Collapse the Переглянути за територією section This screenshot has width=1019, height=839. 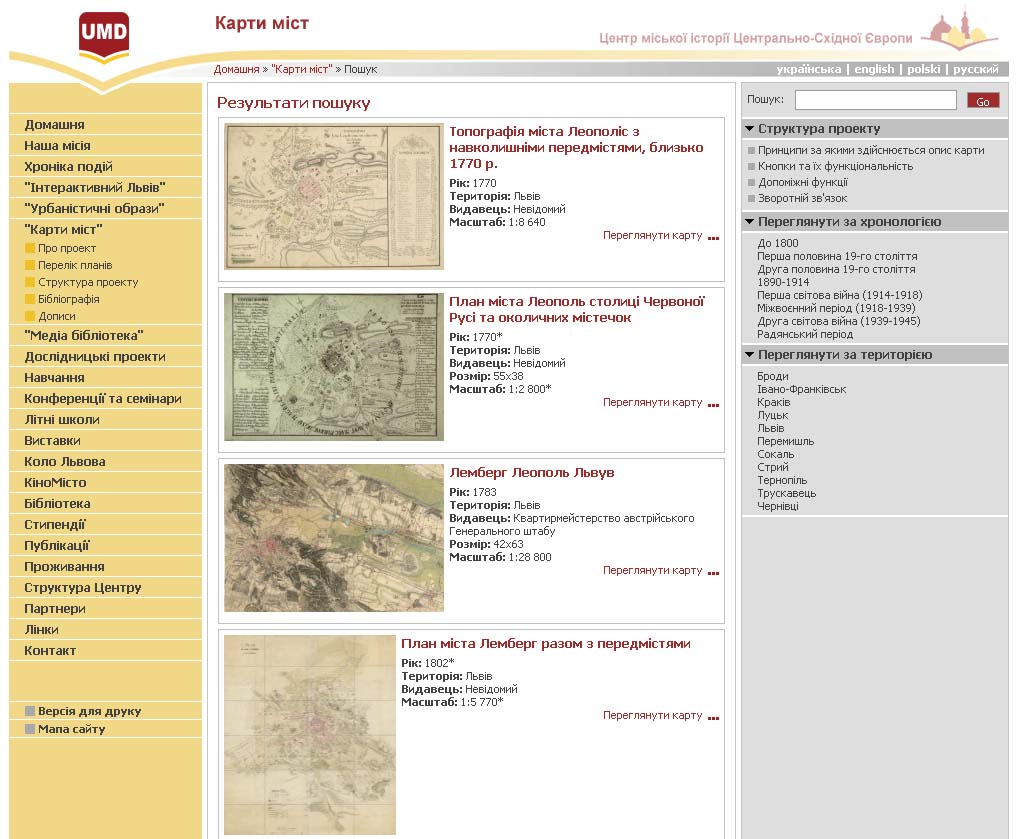tap(749, 355)
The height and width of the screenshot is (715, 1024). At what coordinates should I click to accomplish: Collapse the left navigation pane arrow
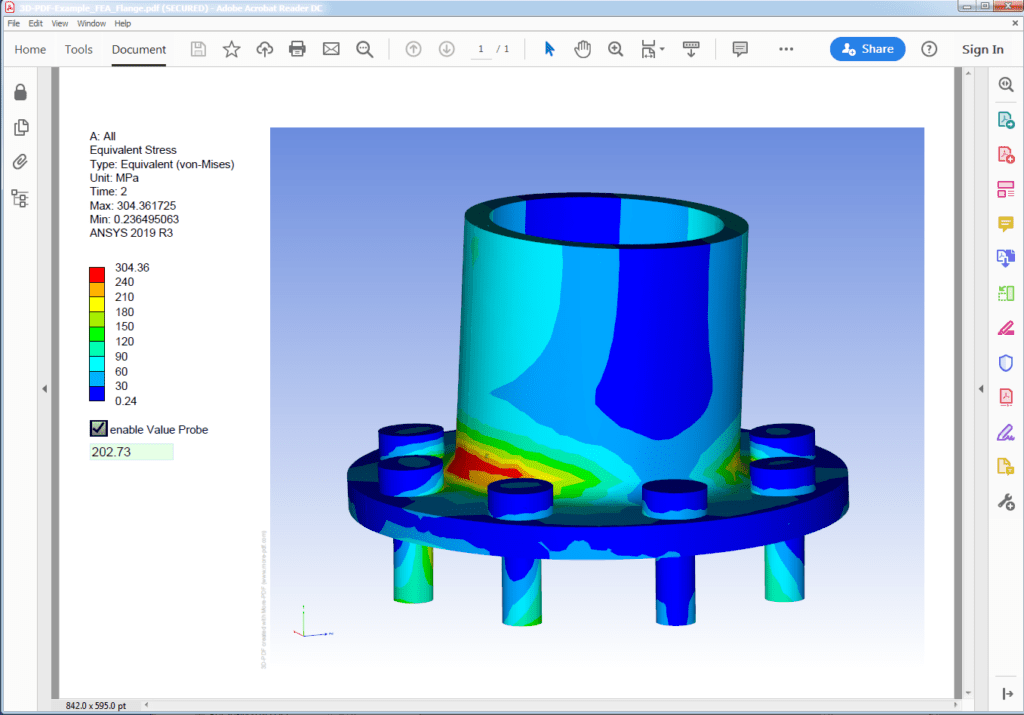(44, 390)
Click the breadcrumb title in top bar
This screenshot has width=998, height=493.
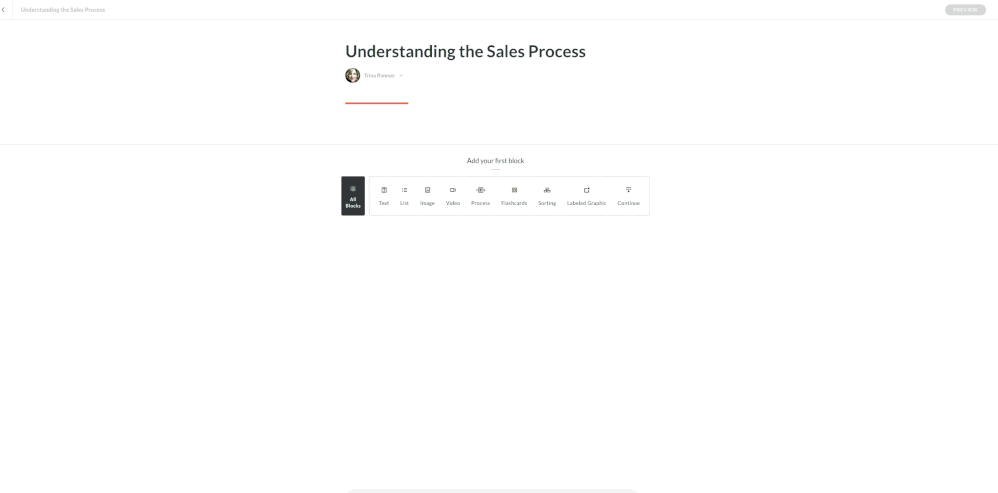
⁂
--- EXERCISE DESCRIPTION ---
From the line containing "The height and" down to the final line of the material, restate every line word for word, and only those; drop the pictures.

--- ANSWER BOX ---
The height and width of the screenshot is (715, 1024). At what coordinates should I click to accomplish: Collapse the left navigation pane arrow
(44, 390)
Click the breadcrumb title in top bar
This screenshot has width=998, height=493.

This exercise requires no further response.